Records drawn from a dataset
□ □ □ □
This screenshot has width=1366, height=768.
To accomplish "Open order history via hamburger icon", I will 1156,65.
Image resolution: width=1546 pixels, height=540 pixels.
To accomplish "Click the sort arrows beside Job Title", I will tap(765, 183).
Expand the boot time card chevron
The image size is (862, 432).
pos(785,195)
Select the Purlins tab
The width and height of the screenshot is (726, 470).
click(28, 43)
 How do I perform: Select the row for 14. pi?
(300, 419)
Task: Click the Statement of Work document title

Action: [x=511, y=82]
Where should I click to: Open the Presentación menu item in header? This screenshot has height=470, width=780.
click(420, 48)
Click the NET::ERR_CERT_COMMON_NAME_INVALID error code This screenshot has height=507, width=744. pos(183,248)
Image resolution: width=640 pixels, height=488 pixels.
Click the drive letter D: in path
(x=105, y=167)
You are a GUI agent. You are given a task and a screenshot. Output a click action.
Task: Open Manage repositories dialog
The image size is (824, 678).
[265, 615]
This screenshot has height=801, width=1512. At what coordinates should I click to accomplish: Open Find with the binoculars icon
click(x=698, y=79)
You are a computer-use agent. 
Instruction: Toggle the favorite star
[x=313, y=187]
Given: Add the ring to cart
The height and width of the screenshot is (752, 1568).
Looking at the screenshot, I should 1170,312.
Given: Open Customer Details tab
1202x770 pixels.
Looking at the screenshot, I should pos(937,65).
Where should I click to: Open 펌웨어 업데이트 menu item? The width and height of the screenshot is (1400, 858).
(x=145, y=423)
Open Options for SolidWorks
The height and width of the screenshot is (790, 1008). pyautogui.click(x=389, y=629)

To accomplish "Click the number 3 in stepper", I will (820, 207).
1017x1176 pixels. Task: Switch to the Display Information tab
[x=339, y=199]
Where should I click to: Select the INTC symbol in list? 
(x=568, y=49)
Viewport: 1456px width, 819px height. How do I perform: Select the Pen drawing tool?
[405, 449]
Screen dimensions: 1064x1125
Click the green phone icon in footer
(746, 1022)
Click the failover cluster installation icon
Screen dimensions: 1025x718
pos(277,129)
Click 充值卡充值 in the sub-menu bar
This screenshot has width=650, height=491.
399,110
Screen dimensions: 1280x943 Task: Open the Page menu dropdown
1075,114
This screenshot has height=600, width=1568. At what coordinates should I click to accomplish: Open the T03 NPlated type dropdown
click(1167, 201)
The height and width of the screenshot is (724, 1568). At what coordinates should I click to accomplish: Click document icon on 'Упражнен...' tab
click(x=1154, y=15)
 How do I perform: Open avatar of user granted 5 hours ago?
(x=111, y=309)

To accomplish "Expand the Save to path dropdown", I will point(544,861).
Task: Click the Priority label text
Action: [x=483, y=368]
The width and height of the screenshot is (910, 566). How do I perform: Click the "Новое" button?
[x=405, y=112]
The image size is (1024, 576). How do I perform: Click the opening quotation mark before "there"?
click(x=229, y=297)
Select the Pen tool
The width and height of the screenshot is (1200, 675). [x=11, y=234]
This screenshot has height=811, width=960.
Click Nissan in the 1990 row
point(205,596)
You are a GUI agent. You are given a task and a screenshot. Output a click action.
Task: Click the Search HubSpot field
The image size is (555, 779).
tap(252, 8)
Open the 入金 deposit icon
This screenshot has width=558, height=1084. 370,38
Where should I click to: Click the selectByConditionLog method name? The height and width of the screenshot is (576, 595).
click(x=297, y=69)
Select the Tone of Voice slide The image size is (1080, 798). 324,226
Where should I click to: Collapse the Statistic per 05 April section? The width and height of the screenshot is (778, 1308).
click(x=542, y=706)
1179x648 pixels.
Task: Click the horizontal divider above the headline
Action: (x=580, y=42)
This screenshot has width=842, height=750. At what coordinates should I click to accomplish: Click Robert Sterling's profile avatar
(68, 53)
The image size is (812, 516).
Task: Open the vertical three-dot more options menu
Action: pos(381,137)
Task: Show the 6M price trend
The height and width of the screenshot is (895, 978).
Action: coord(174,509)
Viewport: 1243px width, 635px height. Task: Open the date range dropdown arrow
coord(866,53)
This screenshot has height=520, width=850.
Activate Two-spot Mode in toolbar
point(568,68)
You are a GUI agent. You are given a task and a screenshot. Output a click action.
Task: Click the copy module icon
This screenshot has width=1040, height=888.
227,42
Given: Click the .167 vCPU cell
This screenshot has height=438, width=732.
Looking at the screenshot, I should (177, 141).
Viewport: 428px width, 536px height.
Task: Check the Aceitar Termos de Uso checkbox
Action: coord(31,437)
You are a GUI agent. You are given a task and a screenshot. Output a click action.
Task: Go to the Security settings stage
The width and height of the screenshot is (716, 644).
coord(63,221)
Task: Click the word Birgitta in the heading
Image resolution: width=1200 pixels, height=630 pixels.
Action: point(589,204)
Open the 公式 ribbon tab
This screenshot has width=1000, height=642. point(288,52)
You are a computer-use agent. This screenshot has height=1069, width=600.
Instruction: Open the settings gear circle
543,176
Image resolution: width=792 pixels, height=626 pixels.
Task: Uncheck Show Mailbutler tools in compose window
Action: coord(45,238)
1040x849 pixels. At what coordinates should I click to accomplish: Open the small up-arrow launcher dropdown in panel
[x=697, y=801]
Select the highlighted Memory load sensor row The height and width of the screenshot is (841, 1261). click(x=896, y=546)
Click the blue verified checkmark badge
□ □ □ □
#### [Work order]
All of the records above are to be printed again exactly as they appear.

#### [Answer]
This screenshot has width=1366, height=768.
To accomplish "Open order history via hamburger icon", I will 1156,65.
Image resolution: width=1546 pixels, height=540 pixels.
To accomplish "Click the sort arrows beside Job Title", I will tap(765, 183).
Expand the boot time card chevron
The image size is (862, 432).
pos(785,195)
Select the Purlins tab
The width and height of the screenshot is (726, 470).
click(28, 43)
 How do I perform: Select the row for 14. pi?
(300, 419)
Task: Click the Statement of Work document title

Action: [x=511, y=82]
Where should I click to: Open the Presentación menu item in header? This screenshot has height=470, width=780.
click(420, 48)
Click the NET::ERR_CERT_COMMON_NAME_INVALID error code This screenshot has height=507, width=744. pos(183,248)
Image resolution: width=640 pixels, height=488 pixels.
Click the drive letter D: in path
(x=105, y=167)
You are a GUI agent. You are given a task and a screenshot. Output a click action.
Task: Open Manage repositories dialog
The image size is (824, 678).
[265, 615]
This screenshot has height=801, width=1512. At what coordinates should I click to accomplish: Open Find with the binoculars icon
click(x=698, y=79)
You are a computer-use agent. 
Instruction: Toggle the favorite star
[x=313, y=187]
Given: Add the ring to cart
The height and width of the screenshot is (752, 1568).
Looking at the screenshot, I should 1170,312.
Given: Open Customer Details tab
1202x770 pixels.
Looking at the screenshot, I should pos(937,65).
Where should I click to: Open 펌웨어 업데이트 menu item? The width and height of the screenshot is (1400, 858).
(x=145, y=423)
Open Options for SolidWorks
The height and width of the screenshot is (790, 1008). pyautogui.click(x=389, y=629)

To accomplish "Click the number 3 in stepper", I will (820, 207).
1017x1176 pixels. Task: Switch to the Display Information tab
[x=339, y=199]
Where should I click to: Select the INTC symbol in list? 
(x=568, y=49)
Viewport: 1456px width, 819px height. How do I perform: Select the Pen drawing tool?
[405, 449]
Screen dimensions: 1064x1125
Click the green phone icon in footer
(746, 1022)
Click the failover cluster installation icon
Screen dimensions: 1025x718
pos(277,129)
Click 充值卡充值 in the sub-menu bar
This screenshot has width=650, height=491.
399,110
Screen dimensions: 1280x943 Task: Open the Page menu dropdown
1075,114
This screenshot has height=600, width=1568. At what coordinates should I click to accomplish: Open the T03 NPlated type dropdown
click(1167, 201)
The height and width of the screenshot is (724, 1568). At what coordinates should I click to accomplish: Click document icon on 'Упражнен...' tab
click(x=1154, y=15)
 How do I perform: Open avatar of user granted 5 hours ago?
(x=111, y=309)

To accomplish "Expand the Save to path dropdown", I will point(544,861).
Task: Click the Priority label text
Action: [x=483, y=368]
The width and height of the screenshot is (910, 566). How do I perform: Click the "Новое" button?
[x=405, y=112]
The image size is (1024, 576). How do I perform: Click the opening quotation mark before "there"?
click(x=229, y=297)
Select the Pen tool
The width and height of the screenshot is (1200, 675). [x=11, y=234]
This screenshot has height=811, width=960.
Click Nissan in the 1990 row
point(205,596)
You are a GUI agent. You are given a task and a screenshot. Output a click action.
Task: Click the Search HubSpot field
The image size is (555, 779).
tap(252, 8)
Open the 入金 deposit icon
This screenshot has width=558, height=1084. 370,38
Where should I click to: Click the selectByConditionLog method name? The height and width of the screenshot is (576, 595).
click(x=297, y=69)
Select the Tone of Voice slide The image size is (1080, 798). 324,226
Where should I click to: Collapse the Statistic per 05 April section? The width and height of the screenshot is (778, 1308).
click(x=542, y=706)
1179x648 pixels.
Task: Click the horizontal divider above the headline
Action: (x=580, y=42)
This screenshot has width=842, height=750. At what coordinates should I click to accomplish: Click Robert Sterling's profile avatar
(68, 53)
The image size is (812, 516).
Task: Open the vertical three-dot more options menu
Action: pos(381,137)
Task: Show the 6M price trend
The height and width of the screenshot is (895, 978).
Action: coord(174,509)
Viewport: 1243px width, 635px height. Task: Open the date range dropdown arrow
coord(866,53)
This screenshot has height=520, width=850.
Activate Two-spot Mode in toolbar
point(568,68)
You are a GUI agent. You are given a task and a screenshot. Output a click action.
Task: Click the copy module icon
This screenshot has width=1040, height=888.
227,42
Given: Click the .167 vCPU cell
This screenshot has height=438, width=732.
Looking at the screenshot, I should (177, 141).
Viewport: 428px width, 536px height.
Task: Check the Aceitar Termos de Uso checkbox
Action: coord(31,437)
You are a GUI agent. You are given a task and a screenshot. Output a click action.
Task: Go to the Security settings stage
The width and height of the screenshot is (716, 644).
coord(63,221)
Task: Click the word Birgitta in the heading
Image resolution: width=1200 pixels, height=630 pixels.
Action: point(589,204)
Open the 公式 ribbon tab
This screenshot has width=1000, height=642. point(288,52)
You are a computer-use agent. This screenshot has height=1069, width=600.
Instruction: Open the settings gear circle
543,176
Image resolution: width=792 pixels, height=626 pixels.
Task: Uncheck Show Mailbutler tools in compose window
Action: coord(45,238)
1040x849 pixels. At what coordinates should I click to accomplish: Open the small up-arrow launcher dropdown in panel
[x=697, y=801]
Select the highlighted Memory load sensor row The height and width of the screenshot is (841, 1261). click(x=896, y=546)
Click the blue verified checkmark badge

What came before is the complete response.